Dec. 7, 2010 -- In 2008, Chicago billionaire Kenneth C. Griffin described the "hometown pride" that led him to invite the fledgling presidential candidate Barack Obama to speak to employees at his hedge fund, and beyond that, to raise more than $200,000 to help see Obama elected.
But recently published campaign finance records suggest that his hometown pride has faded. After Obama pushed through major financial reform, some leaders of the investment community like Ken Griffin have voiced their displeasure by serving as big-money backers of Republicans in 2010.
A fresh batch of campaign finance and tax records show Griffin and his wife -- herself a hedge-fund manager -- combined to give $500,000 to American Crossroads, the so-called Super PAC organized by Karl Rove to defeat Democratic candidates in the mid-term elections. Griffin also donated directly to GOP senate, House and gubernatorial candidates, and to such political committees as the "Every Republican is Crucial PAC."
Though he was notable as a "bundler" who raised big sums for Obama, Griffin has donated millions to politicians from both parties over the years, including writing a check to Obama's 2008 rival, Sen. John McCain. A spokeswoman with Citadel Investment Group, the Chicago-based firm whose performance has helped place the 41-year-old Griffin at number 149 on the Forbes list of the wealthiest Americans (with an estimated $2.3 billion fortune), said she had no comment on Griffin's latest preferences. But in helping assist a GOP resurgence that put Republicans back in charge of the House, Griffin is hardly alone.
Records show American Crossroads brought in numerous large contributions from heavy hitters in the financial industry. Jonathan Collegio, the communications director at American Crossroads, said many of the group's donors have been looking to blunt Obama's Wall Street initiatives.
They are "folks who are deeply concerned about the direction of the country, and who saw the 2010 elections as an opportunity to put the brakes on the Obama agenda in Congress," Collegio told ABC News. "They believe in our goals of promoting free markets, free enterprise, and limited government."
Hedge Fund Money Shifts To Republicans
While Obama out-performed Republican John McCain in coaxing contributions from Wall Street donors in 2008, the trend lines have reversed at the midpoint of his term. Three-quarters of the donations made by Goldman Sachs employees went to Democrats in 2008, according to records compiled by the Center for Responsive Politics. In 2010, the company's employees swung 60 percent of their contributions behind GOP candidates.

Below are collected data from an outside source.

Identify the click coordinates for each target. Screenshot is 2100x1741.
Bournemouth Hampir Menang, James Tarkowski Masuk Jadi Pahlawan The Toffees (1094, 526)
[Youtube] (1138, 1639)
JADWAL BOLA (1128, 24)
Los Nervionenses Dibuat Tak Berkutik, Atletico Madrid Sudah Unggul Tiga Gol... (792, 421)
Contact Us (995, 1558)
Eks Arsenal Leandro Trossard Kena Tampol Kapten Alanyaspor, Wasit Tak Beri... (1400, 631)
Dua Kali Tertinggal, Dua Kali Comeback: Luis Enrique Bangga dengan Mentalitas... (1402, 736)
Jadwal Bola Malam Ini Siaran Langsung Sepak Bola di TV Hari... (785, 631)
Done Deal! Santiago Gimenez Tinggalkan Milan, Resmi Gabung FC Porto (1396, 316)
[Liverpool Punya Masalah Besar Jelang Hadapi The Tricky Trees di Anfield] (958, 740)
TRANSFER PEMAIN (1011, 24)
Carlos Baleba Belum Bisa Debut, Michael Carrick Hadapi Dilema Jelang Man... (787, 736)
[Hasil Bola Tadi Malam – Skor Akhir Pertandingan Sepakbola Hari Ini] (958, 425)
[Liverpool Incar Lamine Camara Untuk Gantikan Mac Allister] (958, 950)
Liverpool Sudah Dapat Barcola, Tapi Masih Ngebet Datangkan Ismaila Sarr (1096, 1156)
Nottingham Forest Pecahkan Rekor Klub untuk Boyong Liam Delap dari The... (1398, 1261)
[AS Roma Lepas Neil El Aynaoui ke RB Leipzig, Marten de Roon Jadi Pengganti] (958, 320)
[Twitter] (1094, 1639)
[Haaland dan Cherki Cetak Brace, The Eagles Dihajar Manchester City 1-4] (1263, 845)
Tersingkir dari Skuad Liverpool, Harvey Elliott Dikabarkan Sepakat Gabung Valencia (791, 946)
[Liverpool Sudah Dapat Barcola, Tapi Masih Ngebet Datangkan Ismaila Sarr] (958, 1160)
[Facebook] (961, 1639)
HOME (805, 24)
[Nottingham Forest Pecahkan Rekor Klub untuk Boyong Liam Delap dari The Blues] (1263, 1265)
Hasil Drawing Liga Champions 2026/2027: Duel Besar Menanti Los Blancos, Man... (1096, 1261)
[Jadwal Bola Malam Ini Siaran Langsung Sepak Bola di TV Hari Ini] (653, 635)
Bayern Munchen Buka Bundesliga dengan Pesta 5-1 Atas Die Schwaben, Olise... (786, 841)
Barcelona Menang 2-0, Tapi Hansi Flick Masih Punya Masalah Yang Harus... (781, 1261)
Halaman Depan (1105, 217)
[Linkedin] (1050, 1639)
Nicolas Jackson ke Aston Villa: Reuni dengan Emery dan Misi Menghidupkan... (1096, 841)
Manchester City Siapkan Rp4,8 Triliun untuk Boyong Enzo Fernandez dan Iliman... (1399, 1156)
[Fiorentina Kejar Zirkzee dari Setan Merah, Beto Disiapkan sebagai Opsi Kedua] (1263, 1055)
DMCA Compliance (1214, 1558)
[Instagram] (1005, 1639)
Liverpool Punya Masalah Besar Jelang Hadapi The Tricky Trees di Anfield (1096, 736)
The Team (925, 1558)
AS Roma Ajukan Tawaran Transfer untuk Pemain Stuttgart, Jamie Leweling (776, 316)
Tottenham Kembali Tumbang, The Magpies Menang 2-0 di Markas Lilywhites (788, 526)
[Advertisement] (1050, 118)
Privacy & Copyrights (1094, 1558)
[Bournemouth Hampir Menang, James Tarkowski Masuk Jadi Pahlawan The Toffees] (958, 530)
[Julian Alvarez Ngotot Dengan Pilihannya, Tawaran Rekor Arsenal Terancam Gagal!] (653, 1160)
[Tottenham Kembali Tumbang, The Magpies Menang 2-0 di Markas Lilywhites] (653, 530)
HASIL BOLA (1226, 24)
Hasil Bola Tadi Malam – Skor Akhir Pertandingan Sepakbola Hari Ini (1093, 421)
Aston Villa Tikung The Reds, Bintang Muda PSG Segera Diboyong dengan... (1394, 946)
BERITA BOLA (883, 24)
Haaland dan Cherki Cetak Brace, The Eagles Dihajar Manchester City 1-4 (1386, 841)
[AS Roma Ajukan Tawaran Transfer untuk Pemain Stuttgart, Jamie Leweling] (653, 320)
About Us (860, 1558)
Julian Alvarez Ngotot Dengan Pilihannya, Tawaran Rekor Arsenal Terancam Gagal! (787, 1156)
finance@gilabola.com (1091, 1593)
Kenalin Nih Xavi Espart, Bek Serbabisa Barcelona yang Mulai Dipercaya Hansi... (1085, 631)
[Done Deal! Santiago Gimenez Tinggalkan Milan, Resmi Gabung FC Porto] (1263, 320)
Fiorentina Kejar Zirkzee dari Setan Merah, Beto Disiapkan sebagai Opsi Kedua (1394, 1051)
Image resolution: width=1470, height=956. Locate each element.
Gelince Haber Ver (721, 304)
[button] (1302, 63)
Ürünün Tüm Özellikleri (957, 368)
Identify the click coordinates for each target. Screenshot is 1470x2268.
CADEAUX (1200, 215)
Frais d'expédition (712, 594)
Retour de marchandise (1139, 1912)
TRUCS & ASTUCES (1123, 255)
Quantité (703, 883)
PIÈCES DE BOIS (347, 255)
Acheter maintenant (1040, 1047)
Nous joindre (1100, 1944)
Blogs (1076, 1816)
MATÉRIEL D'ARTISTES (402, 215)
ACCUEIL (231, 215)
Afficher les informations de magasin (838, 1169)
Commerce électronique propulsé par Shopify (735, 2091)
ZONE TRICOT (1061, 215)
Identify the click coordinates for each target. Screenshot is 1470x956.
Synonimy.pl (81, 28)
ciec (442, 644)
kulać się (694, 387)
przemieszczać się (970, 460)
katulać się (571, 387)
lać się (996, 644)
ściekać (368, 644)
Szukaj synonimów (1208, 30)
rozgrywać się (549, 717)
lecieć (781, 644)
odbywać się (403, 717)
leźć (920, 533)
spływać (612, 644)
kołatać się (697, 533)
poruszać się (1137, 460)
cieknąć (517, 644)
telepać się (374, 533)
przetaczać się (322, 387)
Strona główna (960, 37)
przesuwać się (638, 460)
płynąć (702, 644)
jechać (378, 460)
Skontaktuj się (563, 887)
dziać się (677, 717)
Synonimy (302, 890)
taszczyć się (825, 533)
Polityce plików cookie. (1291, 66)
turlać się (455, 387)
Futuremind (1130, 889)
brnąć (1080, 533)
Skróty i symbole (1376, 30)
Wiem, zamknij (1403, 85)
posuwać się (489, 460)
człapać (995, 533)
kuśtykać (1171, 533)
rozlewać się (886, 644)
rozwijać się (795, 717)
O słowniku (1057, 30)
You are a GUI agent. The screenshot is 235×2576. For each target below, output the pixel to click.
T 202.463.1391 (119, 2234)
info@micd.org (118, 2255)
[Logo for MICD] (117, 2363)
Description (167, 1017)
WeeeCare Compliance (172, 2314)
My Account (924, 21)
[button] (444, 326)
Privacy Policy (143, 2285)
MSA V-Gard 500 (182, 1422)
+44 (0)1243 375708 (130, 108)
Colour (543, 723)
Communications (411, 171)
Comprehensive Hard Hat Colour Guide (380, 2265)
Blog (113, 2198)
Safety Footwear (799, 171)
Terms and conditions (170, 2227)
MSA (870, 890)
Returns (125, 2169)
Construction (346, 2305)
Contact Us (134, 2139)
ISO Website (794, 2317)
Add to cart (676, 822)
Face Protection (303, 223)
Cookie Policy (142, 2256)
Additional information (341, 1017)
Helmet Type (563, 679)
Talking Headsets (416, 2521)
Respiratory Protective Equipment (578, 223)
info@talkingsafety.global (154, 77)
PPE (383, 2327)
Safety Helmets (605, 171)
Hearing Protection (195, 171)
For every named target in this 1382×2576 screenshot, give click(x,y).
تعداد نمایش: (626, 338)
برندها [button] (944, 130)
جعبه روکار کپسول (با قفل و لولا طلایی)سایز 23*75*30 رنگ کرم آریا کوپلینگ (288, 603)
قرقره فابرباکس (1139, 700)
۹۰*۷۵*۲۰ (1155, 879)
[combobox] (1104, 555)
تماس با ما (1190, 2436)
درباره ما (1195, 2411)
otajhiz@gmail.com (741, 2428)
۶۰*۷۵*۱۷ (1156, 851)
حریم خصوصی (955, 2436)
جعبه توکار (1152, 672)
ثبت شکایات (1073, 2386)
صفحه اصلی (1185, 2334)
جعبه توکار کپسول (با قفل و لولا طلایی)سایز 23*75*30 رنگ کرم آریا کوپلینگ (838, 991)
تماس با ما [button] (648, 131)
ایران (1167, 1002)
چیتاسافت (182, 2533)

The campaign finance records show a similar trend for other major Wall Street firms, such as J.P. Morgan and Citibank. Top executives at hedge funds, in particular, ponied up big donations to the Republican groups that underwrote this year's Republican political resurgence. Democratic Party officials say the shift was expected.
"It's not surprising that those who profited handsomely from the most irresponsible practices of Wall Street that dealt crushing blows to our economy are giving handsomely to those who promise to repeal the new reforms that end those very practices," said Hari Sevugan, a DNC spokesman.
Prominent among those who have migrated to the GOP are hedge-fund managers who have been battling Democrats over legislation targeting their industry.
Hedge-fund managers in many instances wrote five- or six-figure donations, taking advantage of loosened restrictions on giving that followed a pivotal Supreme Court ruling. The private investment firm Dalea Partners, for instance, helped bankroll the First Amendment Alliance with a $250,000 donation. The alliance, in turn, spent $1.3 million on advertising that attacked such Democratic candidates as Nevada Sen. Harry Reid, who won, and Kentucky candidate Jack Conway, who lost.
A spokesman with Dalea Partners, Joe Cusimano, declined to comment on the reasons behind the company's contributions.
Lobbyists in Washington and members of congress have engaged in a pitched battle over the way hedge-fund managers are taxed. In May, the Democrats leading the House helped push through legislation aimed at changing the way taxes are calculated on the portion of investment fund gains that are turned over to fund managers as compensation.
Rep. Tim Bishop, D - New York, voted for the measure. He then faced $360,000 in advertising financed by another conservative super PAC, called Alliance for America's Future. The ads attacked Bishop and supported his GOP opponent, former hedge-fund executive Randy Altschuler. That race, which was too close to call on election day, is among the few remaining undecided races from the 2010 mid terms.